On Monday, security expert Brian Krebs reported that PaneraBread.com, the online domain for the USA bakery and cafe chain, exposed customer records including names, email addresses, physical addresses, dates of birth, loyalty card numbers, and the last four digits of credit card numbers.
The exposed data includes customer names, email addresses, birthdays, the last four digits of payment cards, phone numbers, and physical addresses, reports cybersecurity writer Brian Krebs.
The leak in data was found in 2017 by Dylan Houlihan.
Panera said in a statement to KrebsOnSecurity that it gives priority to the data security and this problem is now fixed.
But Houlihan said the flaw "never disappeared".
Krebs spoke with Panera's chief information officer, who temporarily shut down the website to fix any vulnerabilities and get rid of sensitive content. However, the company had no comment as to why it allowed the problem to exist for months after it acknowledged it was an issue last August.
Instead, they suggested that about 10,000 or fewer records had potentially been affected, and assured the public that the brand was taking the right steps toward cyber security, in a statement to Fox News.
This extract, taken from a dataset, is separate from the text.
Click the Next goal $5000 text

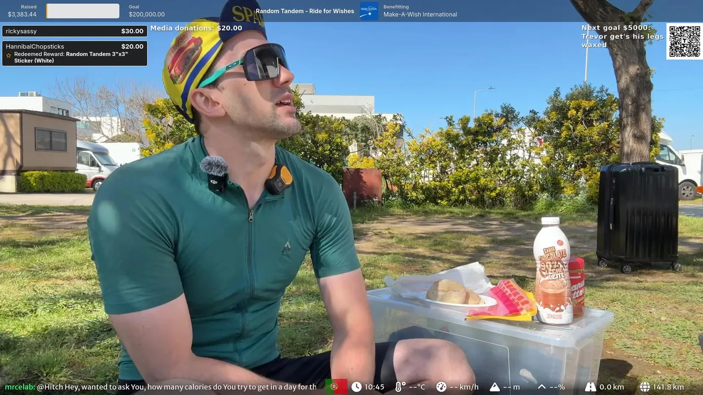pyautogui.click(x=622, y=36)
However, within minutes of that claim it became apparent that the same vulnerability was *still* present on the website - and that the number of customer records exposed may total over 37 million.
Houlihan wrote that Gustavison, the information security director at Panera he corresponded with in August, was senior director of security operations at Equifax from 2009 to 2013.
That is the kind of information that can make identify theft a little easier, though fortunately no social security numbers were compromised (it would have been silly for Panera Bread to collect such information in the first place).